Gary Pudles, CEO of the call center outsourcing company Answernet, sent four documents to the former employees, one of them being an apology. In a phone call with News 13 on Thursday, Pudles explained that the workers “have a right to know what is going on.”“The company has no more employees and no cash to pay its payroll obligations. Unfortunately all of the assets were foreclosed on by the company’s lender and sold.”
One of the other documents sent to former employees was titled, “What happened at Greenwood Hall,” which provided a timeline of when CEO Gary Pudles first considered getting involved with the company before the center in Bryan, Texas closed. The other documents were for the remaining Greenwood Hall clients stemming out of the call center in Pheonix, which is now owned by Answernet.
In October, Horry County leaders agreed to allow Greenwood Hall an exception to be eligible for an incentive package, although the company only planned to invest $1.4 million into the county, and typically a company needs to invest at least $2.5 million or more.
News13 reached out to each member of the Horry County Council for a comment on why the council supported Greenwood Hall with a tax incentives exception. At the time of this posting, not one phone call has been returned.

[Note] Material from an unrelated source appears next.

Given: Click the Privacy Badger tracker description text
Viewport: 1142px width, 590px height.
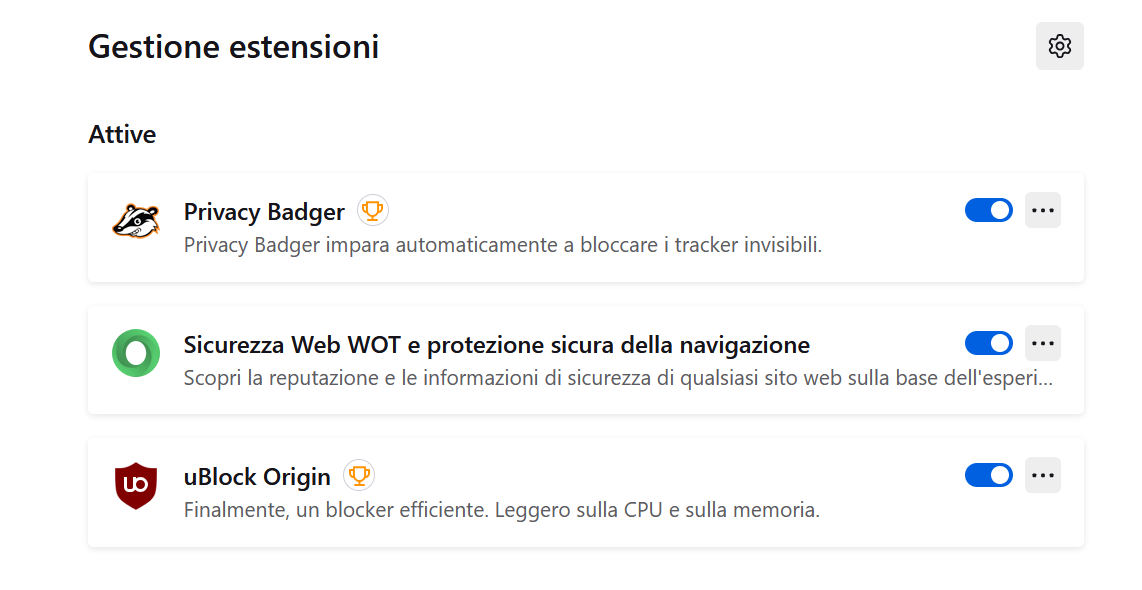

The CEO for Myrtle Beach Regional Economic Development Corporation, Josh Kay, said they had confidence in Greenwood Hall because of its new leadership with CEO Bill Bradfield, despite the financial red flags in the company’s recent history. He said the corporation doesn’t have a standard vetting process, and instead, the economic development corporation decides what companies to allow to come into this area on a circumstantial basis, considering the unique factors for each company.
“We walked through their past but also their future, looking at contracts, looking at what their projections were about reducing expenditures over a certain period of time and as long as those contracts stayed in place expenditures would go down and profitability would go up and so we felt very comfortable with where they were going,” Kay said.
SC Works helped to recruit 48 out of the nearly 60 employees with Greenwood Hall, and now they are working with them again to help find work. Kay said the corporation has also been referring other former employees to SC Works as well.
“Yeah, unfortunately, we have not been in contact with anybody from Greenwood Hall we haven’t been able to get a response, and so our main focus is on the former employees and make sure they have gainful employment, long-term employment,” Kay said.
Kay said although Greenwood Hall did not perform as hoped, the regional economic development center does not plan to alter its vetting process when working with companies to come to Horry County as each business is unique, so they are vetted differently.